What do you know, not you. Like you know it all. How arrogant can you get. To deprive society of some kind of safety net is wrong. It is pure callousness.

----------


## Suzanimal

> What do you know, not you.


I know me. I spent a good part of my 20's finding myself.




> Like you know it all.


I never claimed to know it all. 




> How arrogant can you get.


Depends on how much I've had to drink.




> To deprive society of some kind of safety net is wrong.


I applaud charity. 




> It is pure callousness.


Whatever...

BTW, who are the "rotten barons"?




> It doesn't matter. A society without it is worse off, it is sadly a price that has to be paid. 
> 
> Just look what would go. Don't be so principled about this, it isn't worth the mess over some blind loyalty to an out dated fact about taxation going back to the *rotten barons* who charged for tolls.

----------


## Suzanimal

Oh and I forgot

-rep

----------


## Dr.3D

> What do you know, not you. Like you know it all. How arrogant can you get. To deprive society of some kind of safety net is wrong. It is pure callousness.


It takes balls to work without a net.   Ask the daring young man on the flying trapeze.

----------


## Dr.3D

> Oh and I forgot
> 
> -rep


Wow, he did it... he's lower in rep than 56ktarget.

----------


## Suzanimal

> Wow, he did it... he's lower in rep than 56ktarget.


He did this to himself.

----------


## Dr.3D

> He did this to himself.


I think he was trying to get there.

----------


## Suzanimal

> I think he was trying to get there.


Probably his greatest accomplishment.

----------


## Dr.3D

> Probably his greatest accomplishment.


But he had a safety net.   Let's see him do something without one.

----------


## Suzanimal

> But he had a safety net.   Let's see him do something without one.


That's just callousness. It's not like he's a trapeze artist.

----------


## Dr.3D

> That's just callousness. It's not like he's a trapeze artist.


Well, if he was one, he would be doing something constructive with his time.   Entertaining people like that takes talent.
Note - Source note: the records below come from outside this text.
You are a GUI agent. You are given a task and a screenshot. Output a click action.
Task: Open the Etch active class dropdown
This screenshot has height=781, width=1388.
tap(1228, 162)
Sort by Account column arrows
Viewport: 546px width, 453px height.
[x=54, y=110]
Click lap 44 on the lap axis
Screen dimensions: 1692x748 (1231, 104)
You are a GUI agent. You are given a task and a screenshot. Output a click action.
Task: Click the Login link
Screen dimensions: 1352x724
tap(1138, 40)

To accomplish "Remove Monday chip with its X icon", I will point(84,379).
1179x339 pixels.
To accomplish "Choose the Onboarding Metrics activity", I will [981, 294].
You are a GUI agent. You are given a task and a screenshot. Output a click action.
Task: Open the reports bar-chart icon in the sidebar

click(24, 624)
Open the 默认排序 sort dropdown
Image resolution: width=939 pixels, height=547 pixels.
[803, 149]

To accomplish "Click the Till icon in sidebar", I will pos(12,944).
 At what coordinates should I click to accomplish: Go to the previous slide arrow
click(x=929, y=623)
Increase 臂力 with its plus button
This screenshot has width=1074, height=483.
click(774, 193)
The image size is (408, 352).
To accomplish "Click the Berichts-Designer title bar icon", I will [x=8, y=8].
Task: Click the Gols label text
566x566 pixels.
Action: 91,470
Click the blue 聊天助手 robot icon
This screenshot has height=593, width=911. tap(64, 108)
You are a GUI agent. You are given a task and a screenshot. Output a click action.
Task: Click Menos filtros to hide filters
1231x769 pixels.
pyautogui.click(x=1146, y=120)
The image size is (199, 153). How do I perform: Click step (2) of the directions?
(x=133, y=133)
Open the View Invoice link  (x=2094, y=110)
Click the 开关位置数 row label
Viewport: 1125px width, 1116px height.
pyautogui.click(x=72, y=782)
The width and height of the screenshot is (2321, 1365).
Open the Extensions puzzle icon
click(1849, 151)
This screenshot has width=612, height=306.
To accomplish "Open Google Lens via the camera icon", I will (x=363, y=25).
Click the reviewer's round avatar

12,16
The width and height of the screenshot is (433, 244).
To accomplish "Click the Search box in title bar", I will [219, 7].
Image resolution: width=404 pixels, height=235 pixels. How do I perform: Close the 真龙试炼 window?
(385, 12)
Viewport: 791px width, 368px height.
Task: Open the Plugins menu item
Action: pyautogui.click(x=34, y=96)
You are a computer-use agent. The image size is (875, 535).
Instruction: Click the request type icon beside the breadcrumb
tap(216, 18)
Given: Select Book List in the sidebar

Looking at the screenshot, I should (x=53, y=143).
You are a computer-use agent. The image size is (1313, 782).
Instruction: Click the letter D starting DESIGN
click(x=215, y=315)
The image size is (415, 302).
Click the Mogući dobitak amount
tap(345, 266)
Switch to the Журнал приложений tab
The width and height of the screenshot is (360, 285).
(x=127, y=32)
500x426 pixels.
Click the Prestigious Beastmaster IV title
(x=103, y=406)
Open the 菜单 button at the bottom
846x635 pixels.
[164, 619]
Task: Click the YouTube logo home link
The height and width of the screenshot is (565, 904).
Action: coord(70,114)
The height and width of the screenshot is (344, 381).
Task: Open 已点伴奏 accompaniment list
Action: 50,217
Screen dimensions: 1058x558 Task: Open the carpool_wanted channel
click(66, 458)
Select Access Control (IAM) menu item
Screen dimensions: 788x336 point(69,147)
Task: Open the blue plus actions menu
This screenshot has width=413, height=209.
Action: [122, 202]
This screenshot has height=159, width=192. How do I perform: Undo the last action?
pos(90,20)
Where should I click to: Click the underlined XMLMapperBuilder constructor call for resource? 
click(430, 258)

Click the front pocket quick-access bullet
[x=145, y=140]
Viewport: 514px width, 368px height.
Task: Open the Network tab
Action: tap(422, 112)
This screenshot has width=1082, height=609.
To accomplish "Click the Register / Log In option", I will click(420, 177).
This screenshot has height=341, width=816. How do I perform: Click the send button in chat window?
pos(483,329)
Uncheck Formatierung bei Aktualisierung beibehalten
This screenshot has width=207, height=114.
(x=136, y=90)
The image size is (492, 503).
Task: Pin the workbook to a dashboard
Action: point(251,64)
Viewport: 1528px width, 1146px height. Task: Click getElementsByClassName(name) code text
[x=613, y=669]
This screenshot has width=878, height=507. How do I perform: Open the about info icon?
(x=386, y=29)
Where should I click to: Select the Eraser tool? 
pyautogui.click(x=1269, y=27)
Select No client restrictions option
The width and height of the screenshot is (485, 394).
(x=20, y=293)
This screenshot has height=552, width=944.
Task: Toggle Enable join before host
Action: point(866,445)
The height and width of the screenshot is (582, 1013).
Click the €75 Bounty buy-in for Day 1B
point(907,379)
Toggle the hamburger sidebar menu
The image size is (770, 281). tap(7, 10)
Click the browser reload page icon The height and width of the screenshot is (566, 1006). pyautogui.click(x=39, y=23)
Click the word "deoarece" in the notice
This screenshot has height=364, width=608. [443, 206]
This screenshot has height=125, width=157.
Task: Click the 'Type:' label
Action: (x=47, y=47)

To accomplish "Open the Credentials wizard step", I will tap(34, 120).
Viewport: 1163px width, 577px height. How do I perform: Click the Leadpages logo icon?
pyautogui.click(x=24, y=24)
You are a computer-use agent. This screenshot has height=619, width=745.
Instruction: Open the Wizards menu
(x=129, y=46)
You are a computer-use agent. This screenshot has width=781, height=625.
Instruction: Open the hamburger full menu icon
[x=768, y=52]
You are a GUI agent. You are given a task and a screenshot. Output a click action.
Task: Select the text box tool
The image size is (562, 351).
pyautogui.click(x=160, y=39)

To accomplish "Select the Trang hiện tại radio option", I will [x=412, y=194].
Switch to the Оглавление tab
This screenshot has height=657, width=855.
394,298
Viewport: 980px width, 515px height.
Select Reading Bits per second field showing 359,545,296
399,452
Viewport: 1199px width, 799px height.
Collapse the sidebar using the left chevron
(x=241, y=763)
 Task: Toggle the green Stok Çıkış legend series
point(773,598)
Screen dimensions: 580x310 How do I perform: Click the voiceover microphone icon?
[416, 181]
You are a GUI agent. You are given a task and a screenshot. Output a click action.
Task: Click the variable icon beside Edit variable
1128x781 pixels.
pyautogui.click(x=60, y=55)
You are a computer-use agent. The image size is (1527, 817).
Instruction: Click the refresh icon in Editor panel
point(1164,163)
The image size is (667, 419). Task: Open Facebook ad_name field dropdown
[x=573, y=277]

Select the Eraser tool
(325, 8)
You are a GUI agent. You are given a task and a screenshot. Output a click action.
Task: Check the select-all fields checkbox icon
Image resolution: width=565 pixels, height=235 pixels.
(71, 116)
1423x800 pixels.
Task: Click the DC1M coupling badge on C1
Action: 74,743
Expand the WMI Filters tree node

Then again, circuses are going the way of the dinosaur.  /* sniffs for elephants */

----------


## Occam's Banana

> How arrogant can you get. To deprive society parasitic moochers of some kind of safety net is wrong. It is pure callousness.


Fixed (with another neg-rep because you're such an arrogant, selfish, narcissistic, greedy and cowardly parasitic moocher).

----------


## Suzanimal

> Well, if he was one, he would be doing something constructive with his time.   Entertaining people like that takes talent.


I like the trapeze artists. In elementary school, we did a play and I was an acrobat. My stinky brother was a lion tamer and my mom bought him a whip. By the time the play rolled around my dad cut it off to about three inches and taped it back together for the play, lol. 




> Then again, circuses are going the way of the dinosaur.


Blame the clowns. They ruin everything.




> /* sniffs for elephants */


If I knew you irl, I'd send you this for Christmas. 

https://www.thisiswhyimbroke.com/ele...ivery-service/

----------


## Dr.3D

> I like the trapeze artists. In elementary school, we did a play and I was an acrobat. My stinky brother was a lion tamer and my mom bought him a whip. By the time the play rolled around my dad cut it off to about three inches and taped it back together for the play, lol. 
> 
> 
> 
> Blame the clowns. They ruin everything.
> 
> 
> 
> If I knew you irl, I'd send you this for Christmas. 
> ...


Wow, they have Elephant Trunk Boxers too.

----------


## Danke

What is wrong with you people? He has been here since 2010. And he only has four solid red bars.

----------


## Suzanimal

> Wow, they have Elephant Trunk Boxers too.


Very nice but those are expensive. The elephant $#@! is only 14.95.

----------


## Dr.3D

> Very nice but those are expensive. The elephant $#@! is only 14.95.


Yes, and it would bring back memories of my childhood.    

It's nice to know you care so much.    Thanks.

----------


## Suzanimal

> What is wrong with you people? He has been here since 2010. And he only has four solid red bars.


What's the T for at the top of your post?

----------


## Dr.3D

> What's the T for at the top of your post?


Maybe it stands for Trapeze?

----------


## Suzanimal

> Yes, and it would bring back memories of my childhood.    
> 
> It's nice to know you care so much.    Thanks.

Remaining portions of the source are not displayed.